The community’s response to these concerts is a positive sign, not just for Waterfront Park but for the community as a whole. The first three shows, featuring Billy Strings, sold out almost immediately. They added a third show, and those tickets were snatched up within hours. Shinedown was announced the following day and sold out quickly, too. If current ticket sales are any indication of what’s to come, Bilitski is anticipating a busy summer and fall.
“These sales demonstrate that there’s a real hunger out there for people to reconvene as a community in this park and around music,” Bilitski says.
McCurry is not surprised that folks are champing at the bit to get out and have fun, given what we’ve all endured throughout the past year.

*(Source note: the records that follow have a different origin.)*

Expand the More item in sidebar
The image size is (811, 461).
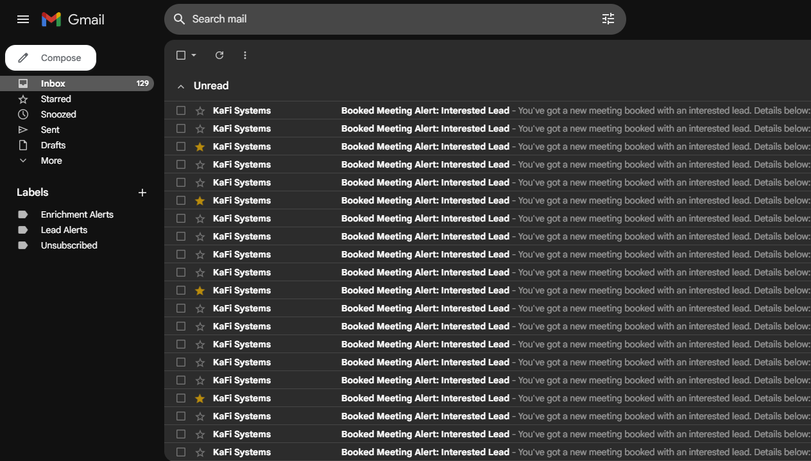click(x=51, y=161)
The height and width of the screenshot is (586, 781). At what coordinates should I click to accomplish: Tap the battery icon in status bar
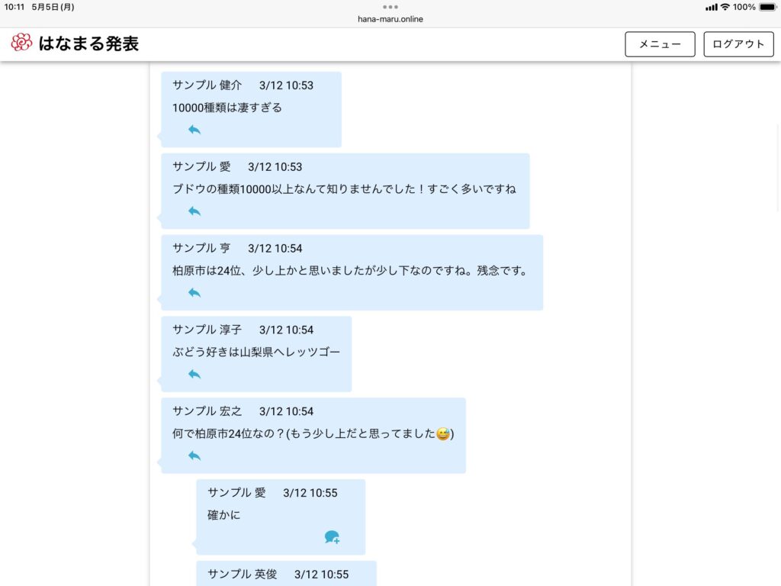(767, 7)
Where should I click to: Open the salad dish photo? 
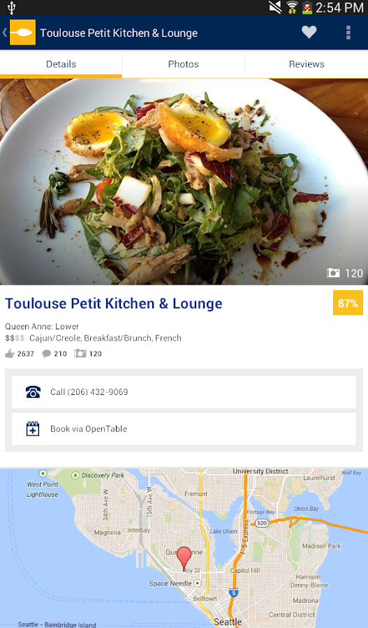coord(184,182)

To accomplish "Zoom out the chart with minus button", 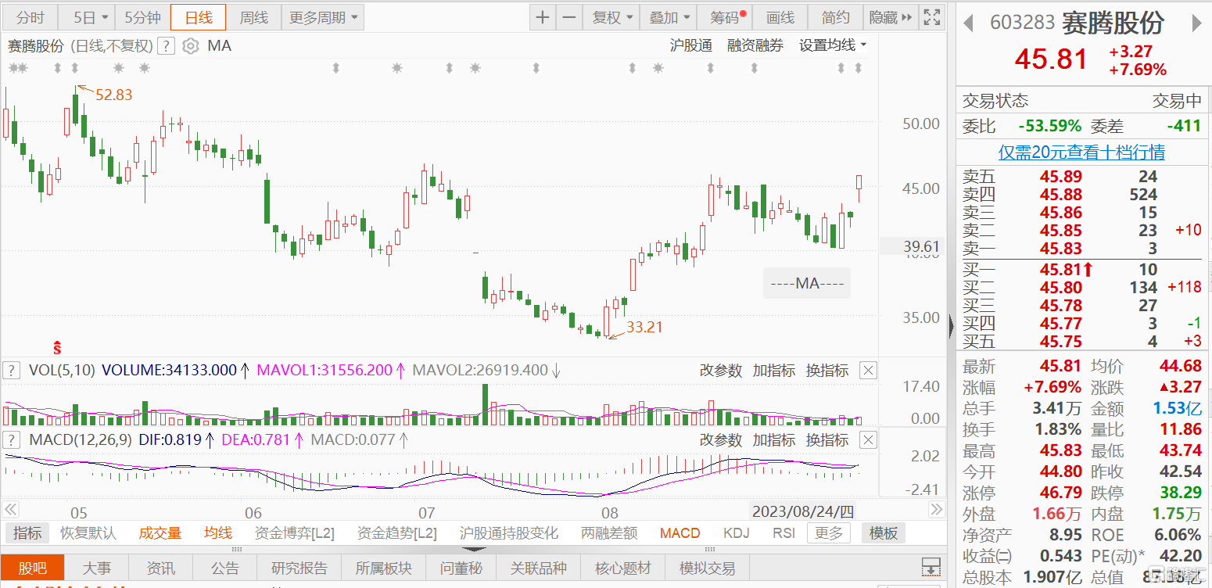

“The world went from 100 to 0 in a blink of an eye, and people miss what live music provides,” she says. “Live music and that communal experience you have of celebrating your favorite song or artist with neighbors or friends is so special and one of the things people missed the most this year.”
When the gates opened for the first Live on the Lawn show, McCurry was blown away by what she witnessed.
“I haven’t seen that pure joy on people’s faces in a long time,” McCurry says. “It was almost like this huge sigh of relief to feel normal, to be back at a show, and to feel that connection again. I’ve never seen more smiles in my life than I did that weekend.”
This concert series will likely help to re-energize the downtown area.
“Don’t ever underestimate the power of Waterfront Park to bring people from every part of this community to our downtown area,” says Bilitski.
The park draws visitors from every metro council district and every county in the surrounding region. One in four visitors comes from outside the region just to visit the park, walk the bridge or attend an event.
“Everyone who comes to this park feels like they belong,” Bilitski says. “They all see this as their park.”
That kind of devotion means a lot to the city as people partake in all of the downtown attractions, including hotels, restaurants and shops. The first concert of the series attracted people from 28 different states, including California and New York. That proves not only society’s excitement to travel again, but also fans’ devotion to going long distances in order to experience their favorite band live.
“That also goes to show that Louisville is a true tourist destination,” McCurry says.
Though this is the inaugural season, event leaders plan to put on the Live on the Lawn series for many years to come.
“We’re incredibly excited about this long-term partnership that will bring live events to the lawn,” McCurry says.